Unum’s Scamming Again
In nearly two decades Unum Group continues to fail in creative imagination! When caught red-handed by the multi-state regulators in 2004, Unum didn’t improve it’s claims practices, but became an old mare of a different color and continued its abuse of authority under different titles, names and practices.
One of Unum’s old “scams” being reported is to send files for financial review only to have them emerge from Aesop’s Fables accounting methods alleging claimants owe exorbitant overpayments, sometimes in the hundreds of thousands of dollars.
A recent case reported to me describes a claim situation where Unum alleges a claimant owes $316,000 because his employer changed its group plan from a $10,000 max benefit to a $6,000 max benefit. Upon further investigation I found out that Unum alleges the claimant’s employer specifically wanted the change “retroactive.”
First of all, let’s take a look at a few things we need to know here:
- Employer’s can only change the writing of their group Plans during the annual enrollment period. Plans may not be changed at any other time during the year.
- When employer Plans ARE changed, either a written Amendment is issued to the old policy with an effective date, or a new Plan is issued with a new effective date.
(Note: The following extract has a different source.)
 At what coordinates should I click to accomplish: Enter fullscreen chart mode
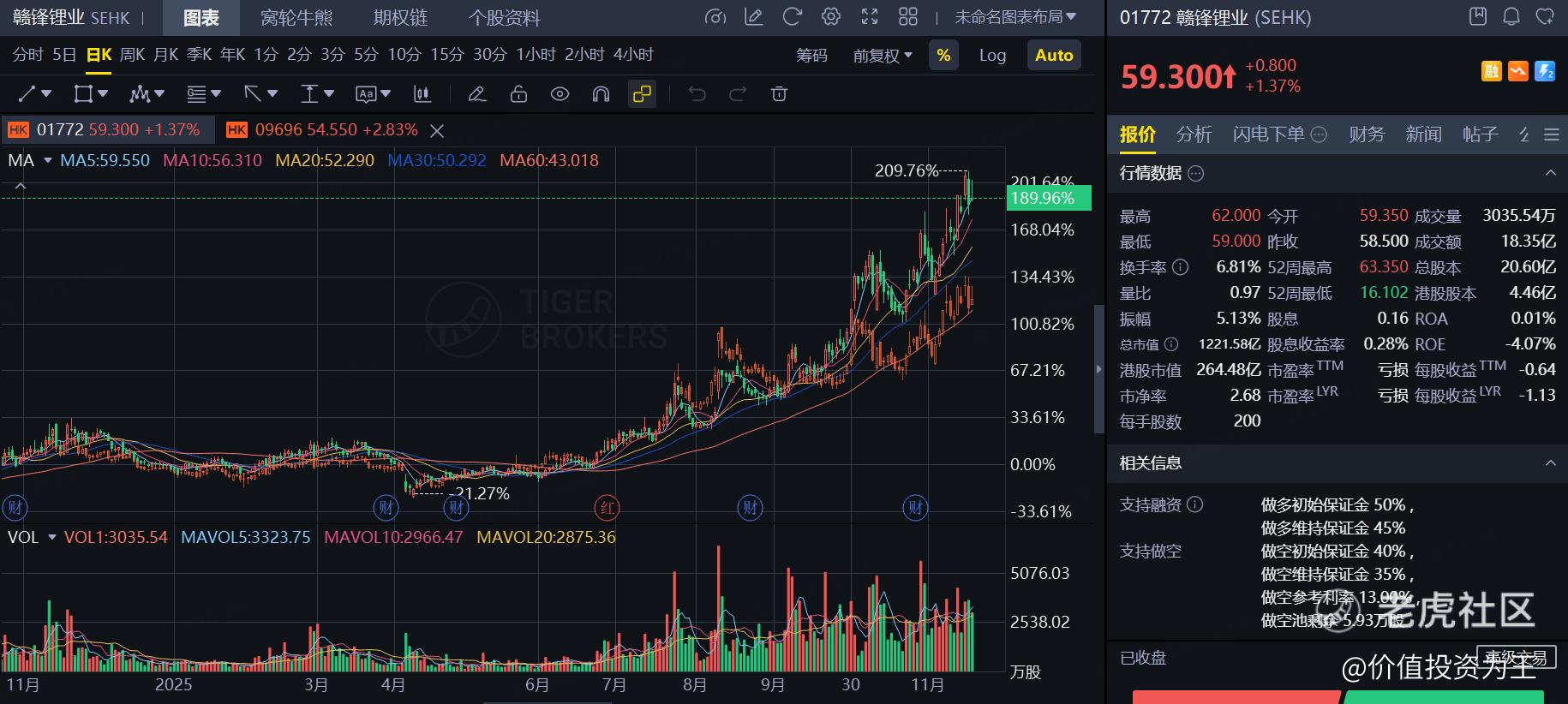coord(870,17)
- The policy in effect as of the claimant’s date of disability is the policy that is adjudicated. While employers may in fact change the provisions of their Plans in the future, the new changes to DO NOT affect a prior policy.
Disability policies are subject to contract law. Therefore, when a claimant files a claim, the policy that was in force as of his/her date of disability is the policy that is used for the duration of the claim. New Employer changes to future Plans with different Effective Dates of Coverage have no effect on prior claims.
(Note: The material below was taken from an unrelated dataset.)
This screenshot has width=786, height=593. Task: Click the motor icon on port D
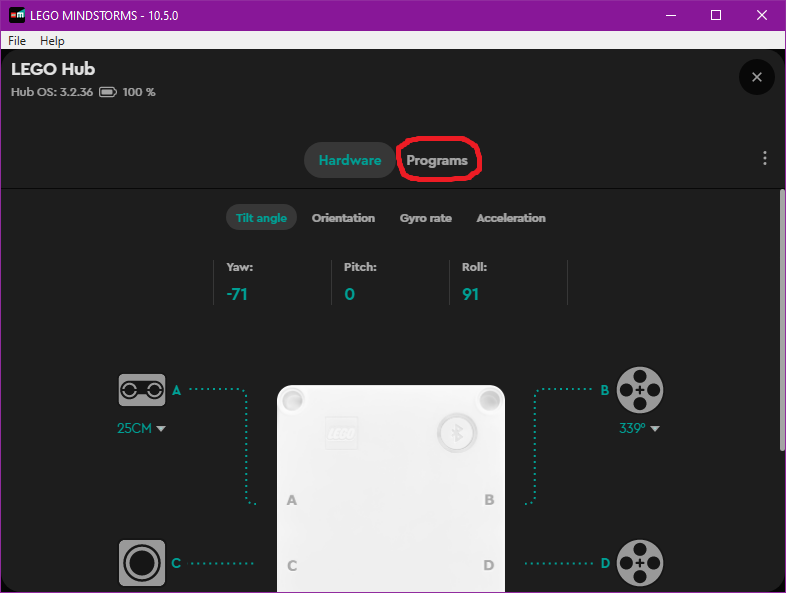tap(639, 563)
Therefore, if the claimant in this case has a Plan with a $10,000 max benefit with an Effective Date of Coverage prior to, or on his date of disability, Unum cannot make any future employer changes to the Plan “retroactive” as it alleges.
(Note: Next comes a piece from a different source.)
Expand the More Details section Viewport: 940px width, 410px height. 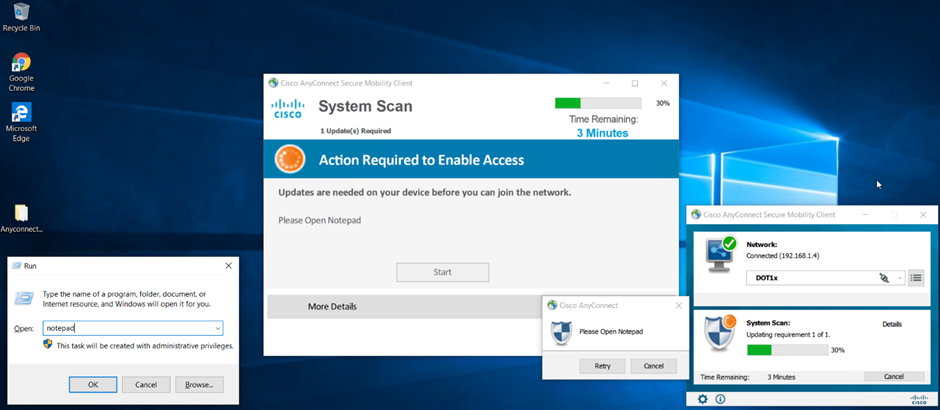[332, 306]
This is a situation that makes me wonder if the individuals reviewing Unum claims are competent or not. It’s not rocket science here – the policy in force as of the claimant’s date of disability is the policy that is adjudicated.
The malicious attempts of Unum to force claimants to repay money that is not owed, at least in my mind, is deliberate fraud. Unum immediately reduces monthly benefits to $0 to recover its alleged overpayments and claimants are caught helpless by a Robber Baron profiting from its own internal financial scams.
As an expert in this area, and also considering Unum’s “suspension” of benefits tactics, I suspect the company may have a cash flow problem. Why would the company “suspend” benefits for little cause, and also allege large overpayments in order to reduce benefits to $0? This isn’t a financial reserve problem, but a cash flow problem.
Anyone who finds themselves victimized by Unum’s financial scams should insist on seeing calculations, spreadsheets, and other data that proves Unum has a right to recover money from their benefits.
In my opinion, this is insurance fraud and is well-deserving of a RICO case involving racketeering. It’s not fair to claimants, and it needs to be addressed in the courts of public opinion.